At every step we were accosted by women, in high felt boots, their heads wrapped in thick shawls, their faces glowing with the cold, cigarettes smoldering between painted lips.
He explained that:
Prostitutes, beggars, food difficulties. I had known these things existed . . . I was fully aware that Russia in 1928 was far from socialism and that it contended with many of the evils of other lands and some of its own. In my romantic heart, however, I had not quite credited this knowledge. The tangible evidence had to be assimilated.
Eugene Lyons.
Prostitution, considered a parasitic means of acquiring income unearned by actual labor, was not only illegal in the Soviet Union; it was condemned as a corrosive symbol of the corruption of bourgeois society. Contemporary progressives in the west take a wholly different approach, contending not only that, in the popular phrase, “sex work is work,” but that it is something more, something ineffable, a form of expression and self-actualization that should be protected — though not legalized, since legalization would
put the state in control through regulations, taxes, and penalties, making workers beholden to brothel owners. “If sex work or prostitution became legal in Oregon, that means that all of the assholes that already own strip clubs would just own brothels,” says Elle Stanger of the Oregon Sex Workers Committee. “And then in order for me to legally be able to make money, I have to be hired and managed by these assholes.”
The formerly-progressive desire to eradicate prostitution and the need for it has given way to its conflation with both feminism and neoliberal ideologies, in which regulations are out and guardrails are up, and sex or its simulations are commodities to be sold on the free market.
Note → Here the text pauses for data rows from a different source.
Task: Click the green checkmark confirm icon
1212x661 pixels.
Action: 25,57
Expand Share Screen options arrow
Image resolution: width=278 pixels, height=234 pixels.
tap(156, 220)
Whereas classical Marxists saw prostitution as the most vampirish form of capitalism, dehumanizing women and exploiting men for profit, modern-day progressives reframe it as an empowering and lucrative form of self-realization, and even of care for the other.
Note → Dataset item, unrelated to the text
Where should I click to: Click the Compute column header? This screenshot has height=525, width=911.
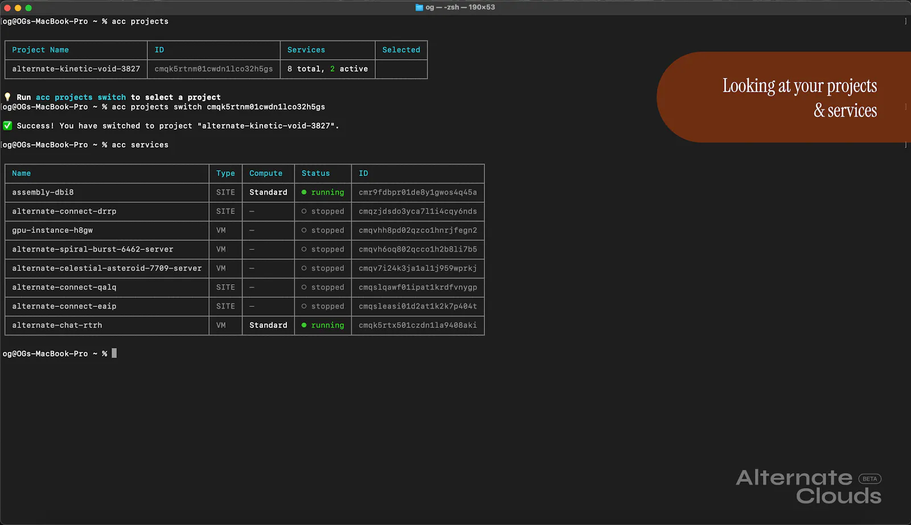[x=266, y=173]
A topless dancer writing under the nom de plume Riley Renegade describes the tension between her deeply-held anti-capitalism and her involvement in sex work:
I’ve been anti-capitalist for a long time, as well as involved in the labor movement, but I’ve learned in this job that I really enjoy selling [private] rooms [a mechanism that gives strip club patrons, for a hefty fee, the opportunity for private and more intimate encounters with topless dancers]. I used to be terrible at upselling, and I would always apologize about how expensive everything is, but I have a ton of confidence in sales now. It’s less about the monetary amount, and more about the emotional process of them feeling excited, forgetting they are getting hustled. I also know my time and attention is very valuable, and people will pay absurd sums for intimacy. I also care a good deal about my kind customers, and do not see them as only wallets, so that helps. People just want to just get treated like they matter, and they do.
There is very little difference between Riley Renegade’s sales pitch for a private room and Don Draper’s pitch for the Kodak slide carousel in Mad Men. As Renegade notes, “people will pay absurd sums for intimacy . . . forgetting they are getting hustled” by a woman who is exploiting their emotions, and Don Draper notes that it is nostalgia for a time when they knew they were loved that drives people to buy things.
Though Renegade describes herself as anti-capitalist, she cheerfully participates in the free market, strategizing ways to maximize profit, as any good capitalist would do (though she denies seeing her customers “as only wallets”). She also does outreach to streetwalkers, apparently seeing them as less well-situated colleagues.
Some friends who knew I was a sex worker referred me to the Sex Worker Outreach Project. We’re focused on street-based workers, and people who do more survival-based sex work. Most of the population is black and trans women. We do street outreach every other week: giving condoms, lube, candy, water, tampons, and seasonal items. We talk about what’s going on out there, and how they feel. . . Some businesses have tried to push sex workers out of the area. There was a new law proposed by Baltimore City Councilman Kristerfer Burnett to increase the fine for johns that we fought against success-fully. The bill was dropped after we publicized that it would adversely affect sex workers. Councilman Burnett essentially realized it was not actually helping who he perceived it to be helping, and instead further targeted a marginalized population.
I’m sure the Black and trans women selling survival sex on the streets of Baltimore appreciate the condoms and the candy.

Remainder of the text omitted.